Secure two-party computation, called Secure Function Evaluation (SFE), enables two mutually mistrusting parties (client & server) to evaluate an arbitrary function $f$ on their respective private inputs $x,y$ while revealing nothing but the result $z=f(x,y)$. Although such generic techniques were widely believed to be inefficient, the rapidly growing speed of computers and communication networks, algorithmic improvements, automatic generation and optimizations of SFE protocols have made them usable in practical application scenarios.
This thesis presents the following advances in the design, optimization and applications of efficient SFE protocols.
Circuit Optimizations and Constructions.
The complexity of today's most efficient SFE protocols depends linearly on the size of the boolean circuit representation of the evaluated function. Further, recent techniques for SFE based on improved Garbled Circuits (GCs) allow for very efficient secure evaluation of XOR gates.
We give transformations that substantially reduce the size of boolean circuits if the costs for evaluating XOR gates are lower than for other types of gates. Our optimizations provide more efficient circuits for standard functionalities such as integer comparison and fast multiplication.
Applications that benefit from our improvements are secure first-price auctions.
Hardware-Assisted GC Protocols.
We improve the deployability of SFE protocols by using tamper-proof Hardware (HW) tokens.
In particular, GCs can be generated by a tamper-proof HW token which is provided by the server to a client but not trusted by the client. The presented HW-assisted SFE protocol makes the communication between client and server independent of the size of the evaluated function. Further, we show how GCs can be evaluated in HW in a leakage resilient way, so-called One-Time Programs.

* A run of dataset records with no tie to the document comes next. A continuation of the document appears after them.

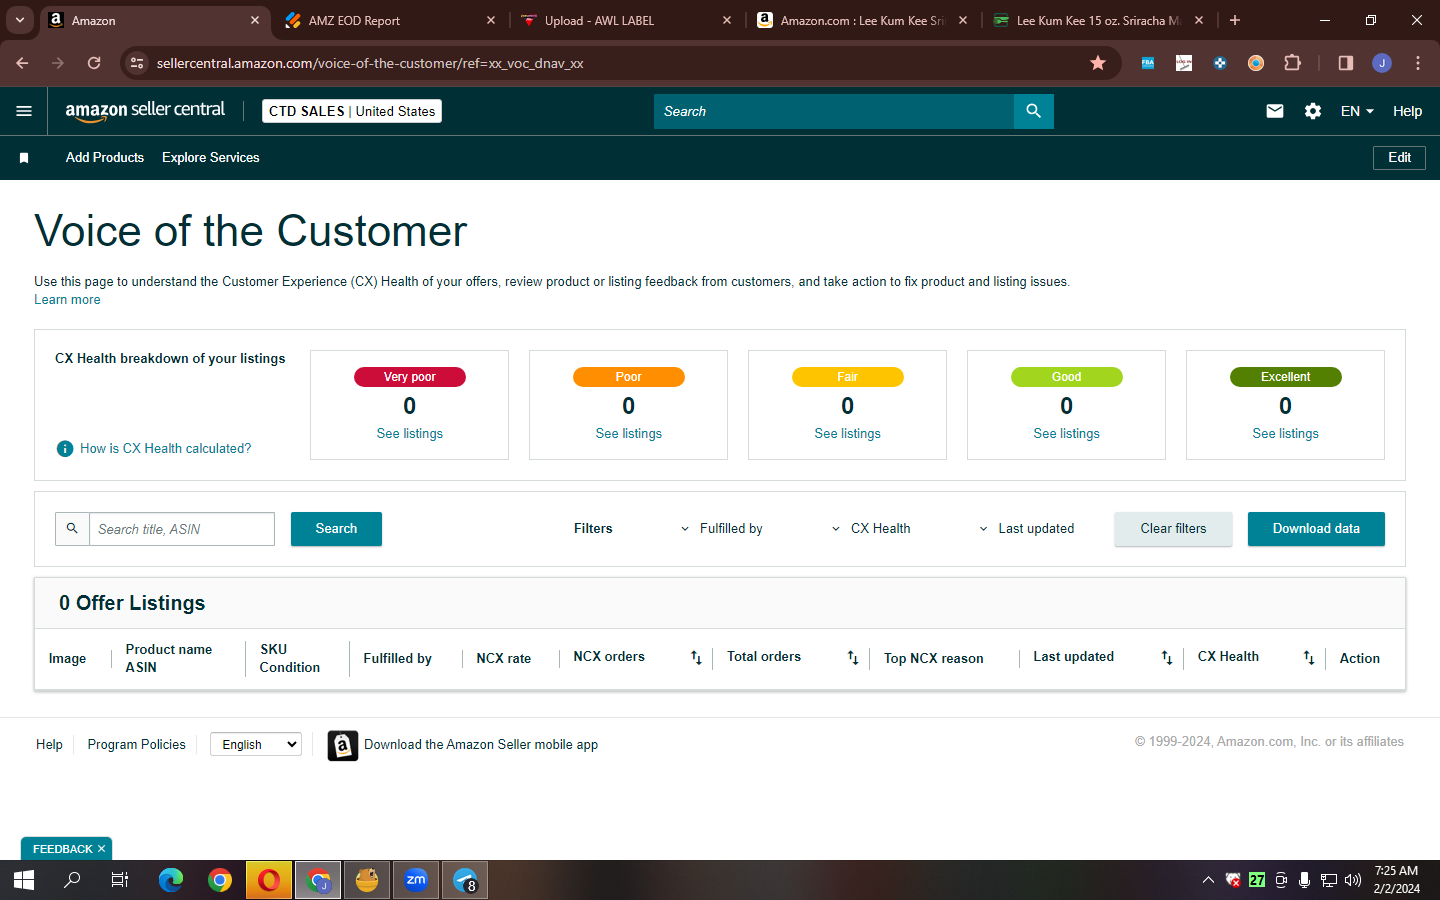1440x900 pixels.
Task: Open the EN language selector in the header
Action: [x=1357, y=111]
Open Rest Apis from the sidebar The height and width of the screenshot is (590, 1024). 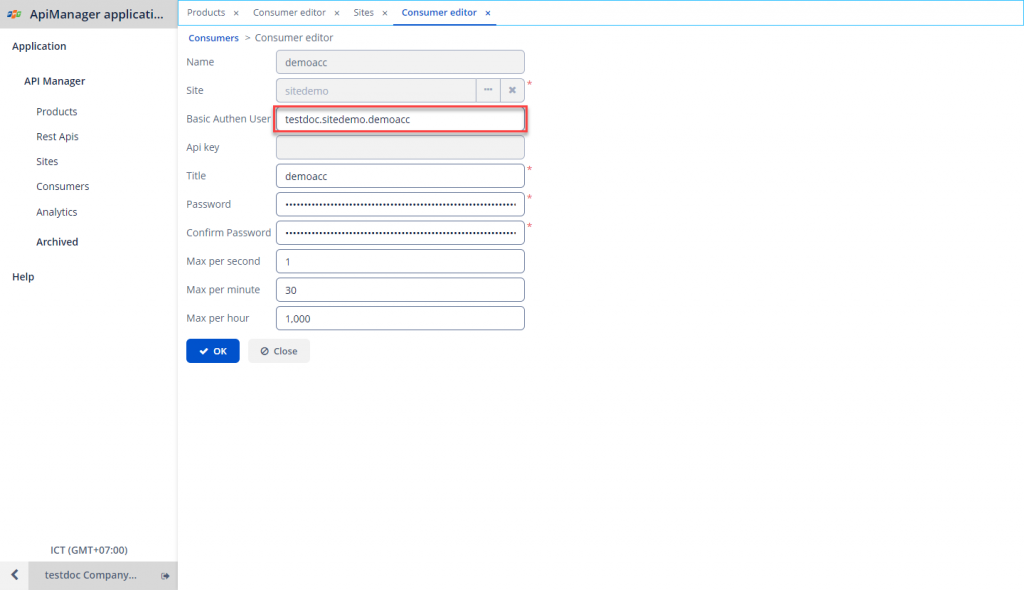(58, 136)
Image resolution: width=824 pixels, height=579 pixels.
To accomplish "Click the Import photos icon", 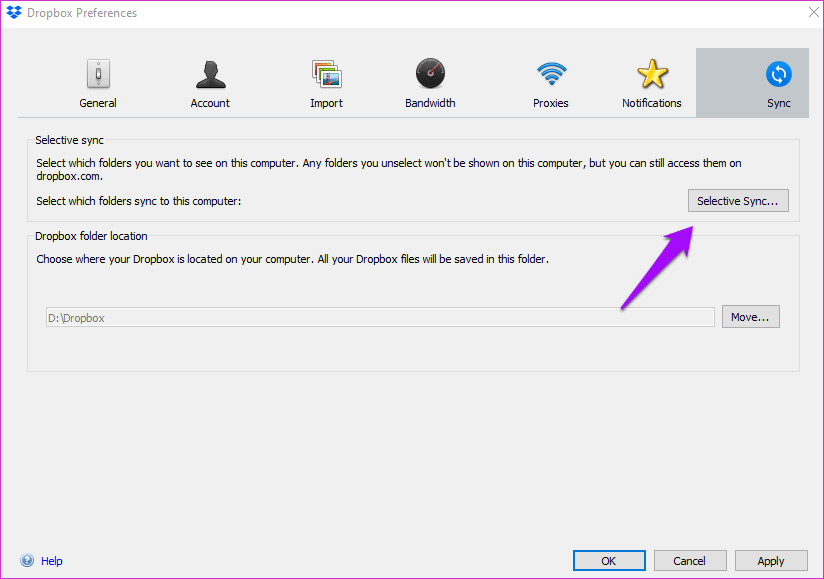I will pos(326,74).
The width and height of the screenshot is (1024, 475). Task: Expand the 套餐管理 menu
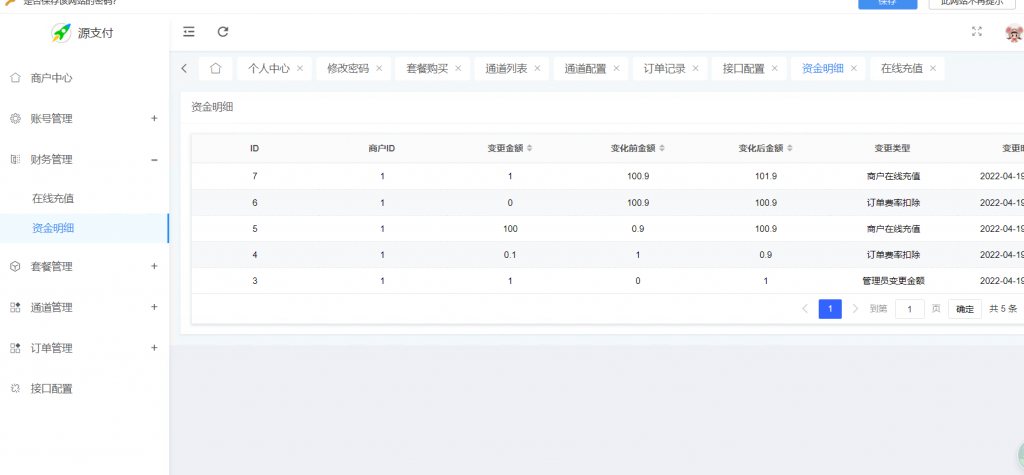tap(154, 266)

As application we show how the combination of GCs and tamper-proof HW allows to securely outsource data to an untrusted cloud service provider such that arbitrary functions can be computed securely on the data with low latency.
Modular Design of Efficient SFE Protocols.
Automatic generation of SFE protocols from high-level specifications makes SFE usable for application programmers and yields less error-prone implementations.
We present a framework which enables to modularly design efficient SFE protocols as sequence of operations on encrypted data. In our framework, efficient SFE protocols based on Homomorphic Encryption and GCs can be combined while abstracting from the underlying cryptographic details.
Our corresponding language and tool, called Tool for Automating Secure Two-partY computations (TASTY), allow to describe, automatically generate, execute, and benchmark such modular and efficient SFE protocols.
As application we show efficient protocols for privacy-preserving face recognition.